Four years ago Australia received a gift with a green surface in Nagpur, which seemed to occur because of a cloudy dispute between the groundsman, the BCCI and Sourav Ganguly. With the series to be decided over the next week, a second Australian pitch miracle cannot occur and the bowlers must find a more orthodox Indian way through the home side's batting wall. The attack has continued to charge in and its effort is without question, but more is needed.
It's unlikely Australia will find the secret unless Stuart Clark is a menace, Brett Lee can fire and Mitchell Johnson returns to his form of the first Test. Not starting arguments with batsmen such as VVS Laxman, which he did before lunch, might help regain his focus. He never speaks that much off the field.
Even though India were 99 for 4 at lunch - a score inflated by the wicket of nightwatchman Ishant Sharma late on the fourth day - the game was gone, with India owning too many recognised batsmen. Even Johnson's lbw of Gautam Gambhir was fortunate, with the ball going down the legside. Australia required at least another wicket in the first session and when a quick end did not come to the Laxman-Sachin Tendulkar partnership only a draw was possible.

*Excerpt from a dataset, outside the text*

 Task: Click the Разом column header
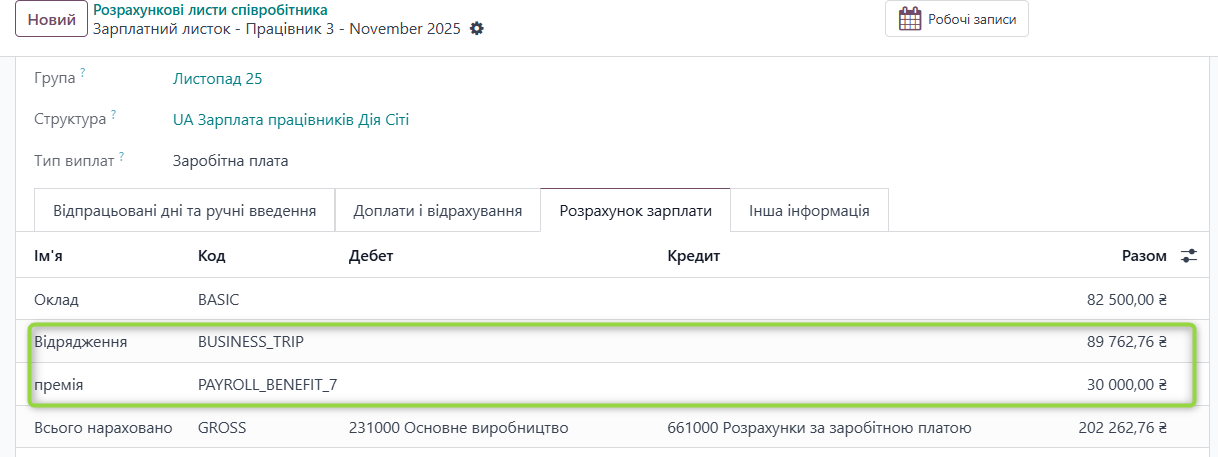[1143, 256]
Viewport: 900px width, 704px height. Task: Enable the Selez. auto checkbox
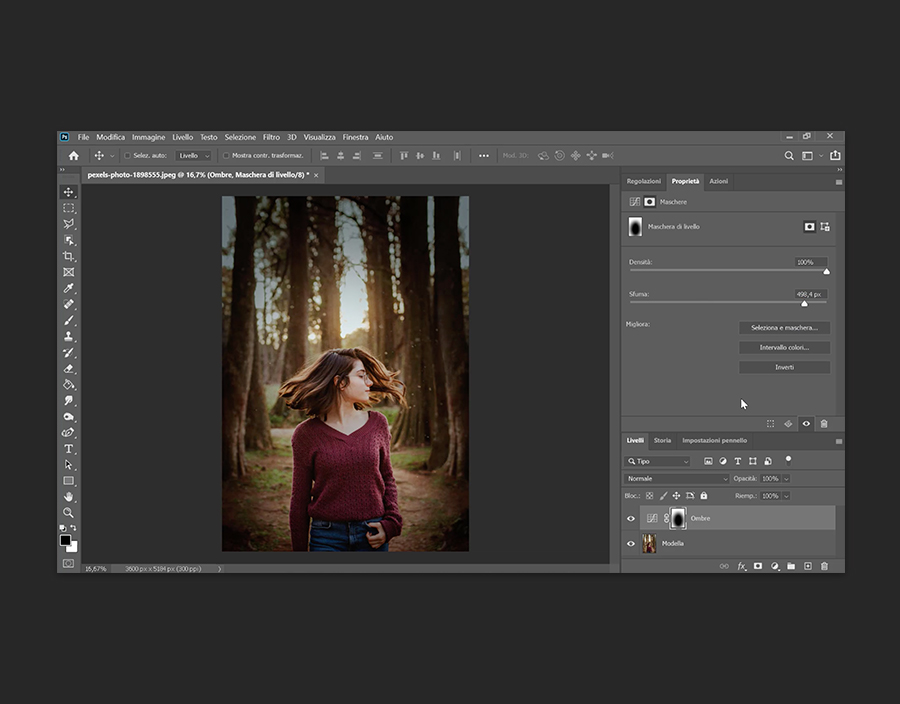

Once again Simon Katich, Australia's most part-time but most dangerous spinner, was not used in a strange decision from Ponting. Michael Clarke and Cameron White were preferred on the final day, with White deceiving Tendulkar and having him caught at slip. He has picked up Tendulkar twice during the series, but after his treatment in the first innings it is unlikely he will appear in Nagpur. Penetrative spin and pace are equal worries for the visitors.
Arguing over moral victories in this game will be pointless over the next few days. There is only one contest that matters and it begins on Thursday. Australia are missing a world-class fast bowler in all conditions, an effective spinner and attacking runs from their wicketkeeper. The McGrath-Warne-Gilchrist trio was essential to the 2004 success. Without these three elements the team is good instead of great. In India, against this balanced outfit, it is not good enough.